= Group strategyproofness =

Group strategyproofness (GSP), also called coalitional strategyproofness, is a property of mechanisms and voting rules in social choice theory and mechanism design. A mechanism is group-strategyproof if no coalition of agents can all gain by jointly misreporting their private information: there is no group of agents and no joint deviation from truthful reporting that makes at least one member of the group strictly better off without making any other member of the group worse off. It is a strengthening of ordinary strategyproofness (also called individual strategyproofness, or SP), which only requires that no single agent can gain by misreporting. It also strengthens Pareto efficiency, which only requires that the set of all agents cannot gain by misreporting.

Group strategyproofness is desirable because individual strategyproofness alone does not protect a mechanism against coordinated behaviour. Even when no agent can profit by lying on their own, a group of agents who communicate and coordinate may be able to manipulate the outcome to their mutual advantage. Mechanisms that are merely individually strategyproof can therefore be vulnerable in settings where collusion is plausible, while group-strategyproof mechanisms are robust to such joint deviations.

Because every individual is a coalition of size one, group strategyproofness implies individual strategyproofness, but the converse does not hold in general. A central theme in the literature is identifying the conditions—on the domain of admissible preferences, or on the mechanism itself—under which the two properties coincide.

== Formal definition ==

Let $N = \{1, \ldots, n\}$ be a set of agents, let $A$ be a set of possible outcomes (or alternatives), and let each agent $i$ have a preference $P_i$ drawn from an admissible domain of preferences. A mechanism (or social choice function) is a map $f$ that assigns to every profile of reported preferences $(P_1, \ldots, P_n)$ an outcome $f(P_1, \ldots, P_n) \in A$.

A mechanism $f$ is individually strategyproof if for every agent $i$, every profile $(P_1, \ldots, P_n)$, and every alternative report $P_i'$, agent $i$ does not strictly prefer the outcome obtained by reporting $P_i'$ to the outcome obtained by reporting truthfully (holding the reports of the other agents fixed).

MATERIAL:
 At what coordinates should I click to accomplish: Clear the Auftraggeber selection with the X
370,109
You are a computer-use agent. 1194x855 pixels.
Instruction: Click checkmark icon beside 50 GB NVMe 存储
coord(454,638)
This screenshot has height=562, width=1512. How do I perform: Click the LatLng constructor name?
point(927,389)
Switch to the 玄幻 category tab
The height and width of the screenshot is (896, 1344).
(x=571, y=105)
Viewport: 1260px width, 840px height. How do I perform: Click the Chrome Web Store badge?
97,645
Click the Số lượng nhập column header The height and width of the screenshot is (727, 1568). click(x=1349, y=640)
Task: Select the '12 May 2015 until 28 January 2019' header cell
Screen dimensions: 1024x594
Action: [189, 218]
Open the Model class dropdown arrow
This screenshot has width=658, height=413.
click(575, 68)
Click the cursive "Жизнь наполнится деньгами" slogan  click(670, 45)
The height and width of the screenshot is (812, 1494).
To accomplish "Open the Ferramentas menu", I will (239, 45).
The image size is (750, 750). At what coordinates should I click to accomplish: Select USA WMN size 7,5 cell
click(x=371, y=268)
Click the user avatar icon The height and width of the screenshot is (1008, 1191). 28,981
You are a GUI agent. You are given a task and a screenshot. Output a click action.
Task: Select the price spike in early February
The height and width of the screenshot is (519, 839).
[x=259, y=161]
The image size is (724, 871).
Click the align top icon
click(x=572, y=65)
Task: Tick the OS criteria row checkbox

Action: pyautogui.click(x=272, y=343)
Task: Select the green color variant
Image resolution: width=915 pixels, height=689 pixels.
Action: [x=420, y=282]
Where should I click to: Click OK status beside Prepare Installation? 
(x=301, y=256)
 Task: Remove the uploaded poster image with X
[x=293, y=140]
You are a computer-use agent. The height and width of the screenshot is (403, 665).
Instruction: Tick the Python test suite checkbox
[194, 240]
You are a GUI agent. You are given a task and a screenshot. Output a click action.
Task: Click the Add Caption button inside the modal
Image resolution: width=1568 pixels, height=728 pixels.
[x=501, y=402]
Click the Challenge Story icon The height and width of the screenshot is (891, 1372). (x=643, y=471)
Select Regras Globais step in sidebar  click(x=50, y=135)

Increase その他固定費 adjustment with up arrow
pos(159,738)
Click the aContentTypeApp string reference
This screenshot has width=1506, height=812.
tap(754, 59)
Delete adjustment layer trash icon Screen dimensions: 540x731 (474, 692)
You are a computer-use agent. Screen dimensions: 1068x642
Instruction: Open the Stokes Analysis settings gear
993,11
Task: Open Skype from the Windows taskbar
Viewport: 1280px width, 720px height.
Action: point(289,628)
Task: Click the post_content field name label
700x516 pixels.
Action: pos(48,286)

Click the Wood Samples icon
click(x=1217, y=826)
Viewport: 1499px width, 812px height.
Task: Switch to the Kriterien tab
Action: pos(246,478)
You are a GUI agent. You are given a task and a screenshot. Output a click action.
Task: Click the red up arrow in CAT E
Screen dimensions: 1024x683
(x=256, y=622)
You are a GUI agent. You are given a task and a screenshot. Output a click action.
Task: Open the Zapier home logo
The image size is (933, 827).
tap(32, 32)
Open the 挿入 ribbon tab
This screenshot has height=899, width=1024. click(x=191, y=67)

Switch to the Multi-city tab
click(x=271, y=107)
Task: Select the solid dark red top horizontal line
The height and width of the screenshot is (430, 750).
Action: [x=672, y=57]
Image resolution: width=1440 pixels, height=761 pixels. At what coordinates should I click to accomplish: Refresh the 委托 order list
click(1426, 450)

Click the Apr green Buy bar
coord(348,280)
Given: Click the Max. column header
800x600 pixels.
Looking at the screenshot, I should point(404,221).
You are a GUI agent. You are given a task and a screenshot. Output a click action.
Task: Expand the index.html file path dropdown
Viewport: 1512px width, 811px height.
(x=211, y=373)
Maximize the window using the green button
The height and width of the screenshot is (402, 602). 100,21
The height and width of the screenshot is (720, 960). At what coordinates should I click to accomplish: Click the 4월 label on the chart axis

TASK PROMPT: Repeat word for word the stretch of the group strategyproofness passage from "Because every individual" through "P_n) \in A$.".

REPLY TO THE EXERCISE:
Because every individual is a coalition of size one, group strategyproofness implies individual strategyproofness, but the converse does not hold in general. A central theme in the literature is identifying the conditions—on the domain of admissible preferences, or on the mechanism itself—under which the two properties coincide.

== Formal definition ==

Let $N = \{1, \ldots, n\}$ be a set of agents, let $A$ be a set of possible outcomes (or alternatives), and let each agent $i$ have a preference $P_i$ drawn from an admissible domain of preferences. A mechanism (or social choice function) is a map $f$ that assigns to every profile of reported preferences $(P_1, \ldots, P_n)$ an outcome $f(P_1, \ldots, P_n) \in A$.